* _Exercise_
Report the count of lines in the listing below that include the string "entry", with no other text.
**** Provided information
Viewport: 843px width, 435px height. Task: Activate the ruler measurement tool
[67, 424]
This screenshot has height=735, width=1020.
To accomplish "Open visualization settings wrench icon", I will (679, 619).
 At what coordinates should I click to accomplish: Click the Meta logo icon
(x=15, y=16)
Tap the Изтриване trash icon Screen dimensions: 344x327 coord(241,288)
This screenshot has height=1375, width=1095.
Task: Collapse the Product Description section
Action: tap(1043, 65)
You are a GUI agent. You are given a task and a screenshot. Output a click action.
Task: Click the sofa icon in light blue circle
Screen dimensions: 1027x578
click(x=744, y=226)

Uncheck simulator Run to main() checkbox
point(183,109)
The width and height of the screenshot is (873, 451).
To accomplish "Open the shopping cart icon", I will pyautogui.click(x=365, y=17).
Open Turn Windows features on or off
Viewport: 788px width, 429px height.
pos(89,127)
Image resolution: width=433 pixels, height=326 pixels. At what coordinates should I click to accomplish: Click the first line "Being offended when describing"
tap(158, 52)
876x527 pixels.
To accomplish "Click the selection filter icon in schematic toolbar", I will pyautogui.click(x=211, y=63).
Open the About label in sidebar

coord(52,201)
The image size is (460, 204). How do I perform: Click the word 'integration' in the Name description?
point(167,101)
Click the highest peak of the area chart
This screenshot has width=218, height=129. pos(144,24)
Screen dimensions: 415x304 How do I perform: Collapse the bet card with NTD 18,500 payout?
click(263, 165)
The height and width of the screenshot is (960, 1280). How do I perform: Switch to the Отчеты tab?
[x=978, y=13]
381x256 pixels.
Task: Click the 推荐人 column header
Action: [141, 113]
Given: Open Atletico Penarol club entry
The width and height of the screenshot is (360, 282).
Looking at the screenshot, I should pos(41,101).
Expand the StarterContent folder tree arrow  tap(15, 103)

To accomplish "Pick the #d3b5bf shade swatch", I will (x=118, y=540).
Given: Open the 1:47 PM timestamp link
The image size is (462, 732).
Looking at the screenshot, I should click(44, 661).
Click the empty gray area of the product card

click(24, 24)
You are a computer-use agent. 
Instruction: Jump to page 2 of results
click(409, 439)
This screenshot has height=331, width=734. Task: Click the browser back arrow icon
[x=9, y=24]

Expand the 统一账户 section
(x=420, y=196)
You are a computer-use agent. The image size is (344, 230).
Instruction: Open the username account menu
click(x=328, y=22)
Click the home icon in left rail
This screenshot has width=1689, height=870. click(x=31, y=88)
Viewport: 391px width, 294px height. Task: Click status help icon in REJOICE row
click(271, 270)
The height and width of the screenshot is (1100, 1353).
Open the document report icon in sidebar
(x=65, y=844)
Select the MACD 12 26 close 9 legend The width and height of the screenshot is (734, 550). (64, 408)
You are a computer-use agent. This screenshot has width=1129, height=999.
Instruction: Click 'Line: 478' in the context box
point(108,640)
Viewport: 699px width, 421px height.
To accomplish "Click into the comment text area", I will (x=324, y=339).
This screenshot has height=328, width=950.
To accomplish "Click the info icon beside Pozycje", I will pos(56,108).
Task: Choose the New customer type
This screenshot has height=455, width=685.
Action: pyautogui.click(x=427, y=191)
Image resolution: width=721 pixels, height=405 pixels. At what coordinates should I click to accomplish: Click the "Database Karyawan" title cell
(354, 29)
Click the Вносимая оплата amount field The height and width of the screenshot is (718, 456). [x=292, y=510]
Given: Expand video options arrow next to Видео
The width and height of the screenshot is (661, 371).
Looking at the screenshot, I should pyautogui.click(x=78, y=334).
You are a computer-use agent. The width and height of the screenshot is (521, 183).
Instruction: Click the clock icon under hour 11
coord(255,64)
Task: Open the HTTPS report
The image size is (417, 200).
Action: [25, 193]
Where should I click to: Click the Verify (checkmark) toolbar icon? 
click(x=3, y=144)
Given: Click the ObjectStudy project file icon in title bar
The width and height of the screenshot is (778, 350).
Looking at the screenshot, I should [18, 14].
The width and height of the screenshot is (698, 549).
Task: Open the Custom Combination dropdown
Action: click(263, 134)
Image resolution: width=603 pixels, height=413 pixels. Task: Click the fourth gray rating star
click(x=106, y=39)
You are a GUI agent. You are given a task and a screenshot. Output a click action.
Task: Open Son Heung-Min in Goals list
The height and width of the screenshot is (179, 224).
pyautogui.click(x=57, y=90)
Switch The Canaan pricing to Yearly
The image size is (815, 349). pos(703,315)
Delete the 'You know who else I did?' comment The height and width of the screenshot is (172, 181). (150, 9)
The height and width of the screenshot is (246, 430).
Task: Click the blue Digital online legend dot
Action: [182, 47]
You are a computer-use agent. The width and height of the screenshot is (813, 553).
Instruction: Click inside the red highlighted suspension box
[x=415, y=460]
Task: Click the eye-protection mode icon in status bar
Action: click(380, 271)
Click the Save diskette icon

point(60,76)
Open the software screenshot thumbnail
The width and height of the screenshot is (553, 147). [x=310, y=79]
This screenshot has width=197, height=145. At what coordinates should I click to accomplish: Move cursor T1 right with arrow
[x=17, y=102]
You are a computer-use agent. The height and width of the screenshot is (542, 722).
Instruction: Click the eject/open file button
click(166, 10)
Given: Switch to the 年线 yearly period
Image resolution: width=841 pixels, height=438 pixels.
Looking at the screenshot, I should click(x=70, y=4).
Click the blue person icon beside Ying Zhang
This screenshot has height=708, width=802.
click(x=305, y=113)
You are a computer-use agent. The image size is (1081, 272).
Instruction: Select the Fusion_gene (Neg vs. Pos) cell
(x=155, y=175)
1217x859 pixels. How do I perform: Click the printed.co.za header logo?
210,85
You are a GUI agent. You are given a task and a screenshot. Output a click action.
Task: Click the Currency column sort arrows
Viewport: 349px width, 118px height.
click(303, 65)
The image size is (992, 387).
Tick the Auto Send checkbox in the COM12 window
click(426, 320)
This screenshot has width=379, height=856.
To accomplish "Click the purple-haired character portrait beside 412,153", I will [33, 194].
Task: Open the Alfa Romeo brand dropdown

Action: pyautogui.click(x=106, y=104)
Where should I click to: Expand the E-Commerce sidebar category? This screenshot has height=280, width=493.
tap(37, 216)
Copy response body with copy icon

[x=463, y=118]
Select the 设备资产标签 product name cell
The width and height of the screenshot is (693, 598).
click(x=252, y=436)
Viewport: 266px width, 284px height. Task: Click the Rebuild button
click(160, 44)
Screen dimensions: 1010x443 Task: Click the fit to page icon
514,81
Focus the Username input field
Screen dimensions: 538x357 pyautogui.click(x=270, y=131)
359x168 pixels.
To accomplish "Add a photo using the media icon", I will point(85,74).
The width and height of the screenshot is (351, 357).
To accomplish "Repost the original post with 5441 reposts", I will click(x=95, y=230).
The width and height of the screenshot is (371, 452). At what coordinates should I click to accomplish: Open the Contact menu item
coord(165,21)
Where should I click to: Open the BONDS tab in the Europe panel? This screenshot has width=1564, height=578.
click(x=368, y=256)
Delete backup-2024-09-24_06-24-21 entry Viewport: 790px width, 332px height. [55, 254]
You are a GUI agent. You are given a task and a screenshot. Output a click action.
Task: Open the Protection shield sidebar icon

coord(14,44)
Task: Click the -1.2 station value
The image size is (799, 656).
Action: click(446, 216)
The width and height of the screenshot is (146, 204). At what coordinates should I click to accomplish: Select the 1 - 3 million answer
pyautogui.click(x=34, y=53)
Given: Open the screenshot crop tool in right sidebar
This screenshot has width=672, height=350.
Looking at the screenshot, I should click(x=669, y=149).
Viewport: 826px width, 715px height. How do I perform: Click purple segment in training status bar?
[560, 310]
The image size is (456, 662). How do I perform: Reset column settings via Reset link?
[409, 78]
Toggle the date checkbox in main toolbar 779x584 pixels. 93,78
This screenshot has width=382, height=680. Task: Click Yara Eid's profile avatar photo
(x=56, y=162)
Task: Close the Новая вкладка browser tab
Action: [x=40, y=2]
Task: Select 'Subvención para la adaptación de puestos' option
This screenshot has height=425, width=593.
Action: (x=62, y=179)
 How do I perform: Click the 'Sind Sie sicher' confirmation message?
********
* _Finished task_
2